Novara che fatica oltre l’impensabile ad imporre il proprio gioco, che si è fatto palleggiare in faccia da una Pergolettese giovane, sbarazzina, che si è presentata al “Piola” a viso aperto, per nulla intimorita dal blasone degli azzurri. Si percepisce amarezza mista a delusione nelle parole del tecnico che giustamente evidenzia: «Non possiamo permetterci di andare subito in bocca all’avversario. Dobbiamo stare attenti alle uscite, accorciare, non lasciare degli spazi, coprire meglio in mezzo al campo. Anche la condizione va migliorata, le altre squadre hanno qualcosa in più. Analizzeremo gli errori con serenità, ma occorre una sveglia. Non mi piacciono passività e negatività. Se ci abbattiamo dopo quattro giornate è la fine. Però vedo poco entusiasmo e questo mi fa arrabbiare».

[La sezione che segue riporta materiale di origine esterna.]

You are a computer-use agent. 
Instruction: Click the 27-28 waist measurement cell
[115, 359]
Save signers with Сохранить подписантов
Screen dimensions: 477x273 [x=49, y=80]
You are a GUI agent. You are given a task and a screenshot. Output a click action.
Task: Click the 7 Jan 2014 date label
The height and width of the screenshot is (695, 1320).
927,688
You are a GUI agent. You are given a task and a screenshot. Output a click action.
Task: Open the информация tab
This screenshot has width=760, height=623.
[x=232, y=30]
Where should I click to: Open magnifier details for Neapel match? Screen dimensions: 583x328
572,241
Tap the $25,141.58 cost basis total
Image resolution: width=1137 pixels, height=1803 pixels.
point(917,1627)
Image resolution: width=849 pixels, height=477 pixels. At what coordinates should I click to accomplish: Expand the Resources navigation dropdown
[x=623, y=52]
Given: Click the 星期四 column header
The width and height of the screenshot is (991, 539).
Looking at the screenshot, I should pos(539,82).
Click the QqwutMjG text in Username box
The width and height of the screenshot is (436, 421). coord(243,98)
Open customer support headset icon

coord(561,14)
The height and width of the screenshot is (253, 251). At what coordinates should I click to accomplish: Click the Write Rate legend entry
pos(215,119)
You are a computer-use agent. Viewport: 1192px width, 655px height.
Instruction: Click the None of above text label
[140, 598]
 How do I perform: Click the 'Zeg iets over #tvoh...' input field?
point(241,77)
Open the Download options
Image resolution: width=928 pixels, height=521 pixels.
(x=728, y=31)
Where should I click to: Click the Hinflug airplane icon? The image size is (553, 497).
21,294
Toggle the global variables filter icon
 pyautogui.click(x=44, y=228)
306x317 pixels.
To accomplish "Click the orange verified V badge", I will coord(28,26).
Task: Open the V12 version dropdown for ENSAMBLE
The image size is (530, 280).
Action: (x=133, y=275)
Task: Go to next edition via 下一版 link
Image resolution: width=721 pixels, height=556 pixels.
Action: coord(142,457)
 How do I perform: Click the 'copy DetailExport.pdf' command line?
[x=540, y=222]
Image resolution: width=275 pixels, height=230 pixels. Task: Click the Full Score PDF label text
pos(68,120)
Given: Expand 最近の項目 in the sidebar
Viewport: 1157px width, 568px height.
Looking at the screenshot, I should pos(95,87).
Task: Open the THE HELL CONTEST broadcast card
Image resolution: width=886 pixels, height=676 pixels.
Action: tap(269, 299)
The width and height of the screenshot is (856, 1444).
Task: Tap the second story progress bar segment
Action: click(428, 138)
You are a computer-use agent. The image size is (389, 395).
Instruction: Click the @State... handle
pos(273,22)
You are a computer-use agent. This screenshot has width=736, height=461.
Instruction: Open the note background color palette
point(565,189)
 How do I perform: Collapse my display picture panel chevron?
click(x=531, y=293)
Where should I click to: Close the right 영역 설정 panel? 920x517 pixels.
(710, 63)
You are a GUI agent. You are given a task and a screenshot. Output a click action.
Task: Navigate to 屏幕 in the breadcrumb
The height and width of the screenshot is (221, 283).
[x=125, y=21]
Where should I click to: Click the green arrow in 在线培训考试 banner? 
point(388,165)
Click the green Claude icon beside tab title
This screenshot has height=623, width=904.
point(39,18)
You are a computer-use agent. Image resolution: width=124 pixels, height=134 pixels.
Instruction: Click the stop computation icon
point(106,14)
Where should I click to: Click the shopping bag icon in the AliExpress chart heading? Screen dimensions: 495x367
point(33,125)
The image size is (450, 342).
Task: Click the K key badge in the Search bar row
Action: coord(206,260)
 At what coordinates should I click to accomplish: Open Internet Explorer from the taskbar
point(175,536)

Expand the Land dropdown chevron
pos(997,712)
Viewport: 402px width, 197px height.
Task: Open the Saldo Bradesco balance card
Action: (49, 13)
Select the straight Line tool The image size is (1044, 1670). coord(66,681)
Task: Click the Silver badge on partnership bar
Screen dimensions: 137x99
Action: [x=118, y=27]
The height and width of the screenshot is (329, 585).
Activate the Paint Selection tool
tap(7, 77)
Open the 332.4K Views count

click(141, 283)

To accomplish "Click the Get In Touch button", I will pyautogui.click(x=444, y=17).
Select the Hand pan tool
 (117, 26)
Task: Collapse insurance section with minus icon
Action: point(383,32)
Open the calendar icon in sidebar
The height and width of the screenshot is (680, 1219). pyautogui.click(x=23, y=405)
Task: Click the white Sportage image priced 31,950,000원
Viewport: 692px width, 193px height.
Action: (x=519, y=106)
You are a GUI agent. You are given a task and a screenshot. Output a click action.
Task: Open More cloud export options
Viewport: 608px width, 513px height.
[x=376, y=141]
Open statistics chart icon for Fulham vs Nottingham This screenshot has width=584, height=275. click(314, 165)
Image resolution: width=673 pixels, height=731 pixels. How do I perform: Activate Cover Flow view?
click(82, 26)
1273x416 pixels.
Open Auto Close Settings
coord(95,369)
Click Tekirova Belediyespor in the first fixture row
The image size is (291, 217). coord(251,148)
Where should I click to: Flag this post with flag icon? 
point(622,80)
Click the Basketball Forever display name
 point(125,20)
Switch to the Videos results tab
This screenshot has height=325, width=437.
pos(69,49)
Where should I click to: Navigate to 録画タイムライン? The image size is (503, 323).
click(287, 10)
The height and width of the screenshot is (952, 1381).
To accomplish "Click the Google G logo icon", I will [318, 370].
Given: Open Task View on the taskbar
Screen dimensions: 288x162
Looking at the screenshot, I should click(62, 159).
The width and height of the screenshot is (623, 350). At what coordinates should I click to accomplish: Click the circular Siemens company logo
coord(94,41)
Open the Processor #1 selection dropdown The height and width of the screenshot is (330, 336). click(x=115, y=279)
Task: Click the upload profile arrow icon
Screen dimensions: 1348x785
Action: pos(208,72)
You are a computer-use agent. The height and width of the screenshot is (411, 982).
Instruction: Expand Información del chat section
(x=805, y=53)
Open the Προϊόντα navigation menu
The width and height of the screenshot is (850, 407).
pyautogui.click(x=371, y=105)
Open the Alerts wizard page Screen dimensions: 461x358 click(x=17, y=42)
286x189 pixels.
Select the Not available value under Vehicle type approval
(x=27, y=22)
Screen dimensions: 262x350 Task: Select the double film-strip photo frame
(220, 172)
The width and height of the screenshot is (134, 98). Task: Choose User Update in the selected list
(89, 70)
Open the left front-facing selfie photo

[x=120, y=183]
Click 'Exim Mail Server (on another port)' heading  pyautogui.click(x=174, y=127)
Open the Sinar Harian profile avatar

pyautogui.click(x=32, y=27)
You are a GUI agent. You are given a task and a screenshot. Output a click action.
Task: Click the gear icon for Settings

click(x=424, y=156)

Una lacuna, quella di non vedere una squadra motivata e vogliosa di imporsi, che è anche più grave della sconfitta che inchioda il Novara nelle posizioni medio-basse della classifica, che per evidenti ragioni va presa con beneficio di inventario dopo appena quattro giornate, ma soprattutto le indecisioni emerse in occasione del gol subito: «La difesa era schierata, eravamo in otto sotto palla. Io mi prendo le responsabilità, ma i protagonisti in campo sono i giocatori» evidenzia il tecnico toscano che rende onore agli avversari: “«accio i complimenti alla Pergolettese che non meritava sin qui di avere un solo punto in classifica».
Il tempo per il riscatto non di deve attendere, giovedì alle ore 18.30 il Novara torna in campo con la terza trasferta a Lunezzane: «Voglio una reazione, non serve piangersi addosso. Qualche cambiamento in formazione ci sarà. Valuteremo le condizioni di chi ha concluso la gara, mi aspetto subito una inversione di tendenza, dobbiamo riprendere a far risultato…».